Out-Law News | 13 Aug 2021 | 8:48 am | 1 min. read
The Australian Energy Market Commission (AEMC) has issued a new rule which is intended to attract more developers and investors to invest in transmission infrastructure by making it easier to share transmission assets and connection costs.
The new rules will apply to “material additions to the network”, defined as transmission lines of 30 kilometres or longer that send power from a generator or generators to the shared network, according to an official announcement. Investors in assets less than 30km in length may also opt into the new framework.
The previous rules treated these transmission lines as dedicated connection assets which were privately owned by an individual generator and therefore distinguishable from the wider network. This meant that there could only be a single connection point where the transmission line joined the wider network. As a result, multiple generators found it effectively impossible to share these assets as the single connection point required them to agree on a single set of performance standards, a single marginal loss factor, a joint bidding strategy and other elements in order to use the same lines.
As a result, existing transmission infrastructure has been underutilised and investment in new infrastructure was been discouraged.
Under the new rules, dedicated connection assets will now be known as “dedicated network assets” and treated as a part of the wider network. This change allows for multiple connection points along the transmission lines, meaning that multiple generators can now separately connect to the network using their individual settings.

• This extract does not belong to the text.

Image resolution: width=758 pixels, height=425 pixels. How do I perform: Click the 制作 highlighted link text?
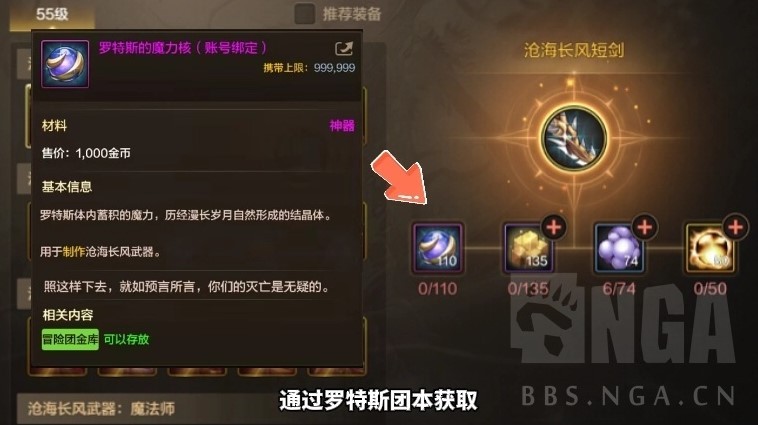pos(74,252)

Leanne Olden of Pinsent Masons, the law firm behind Out-Law, said: “It is expected that the new rule will encourage investment in transmission infrastructure by enabling developers to recover some of the cost of their original investment from others who are given access to the assets, and by providing for the sharing of the ongoing connection costs.”
“One further key advantage of the new rule is that the dedicated network assets will not be subject to the open access regime which applies to the wider network. Instead, the owner of the dedicated network assets will retain control over the access by third parties, thereby ensuring the original investor is able to prioritise their own access to the network,” she said.
New generators joining the network, particularly renewable energy generators, will benefit from the new arrangements through lower costs of connection where assets are shared and providing greater flexibility to stage developments.
The new rule will also support improving grid stability by placing control of the operation of these assets with the Australian Energy Market Operator (AEMO). Grid instability remains a key risk for renewable energy projects in Australia.
The new rules came into force on 22 July and will apply throughout the National Electricity Market, other than in Victoria, where different transmission arrangements apply.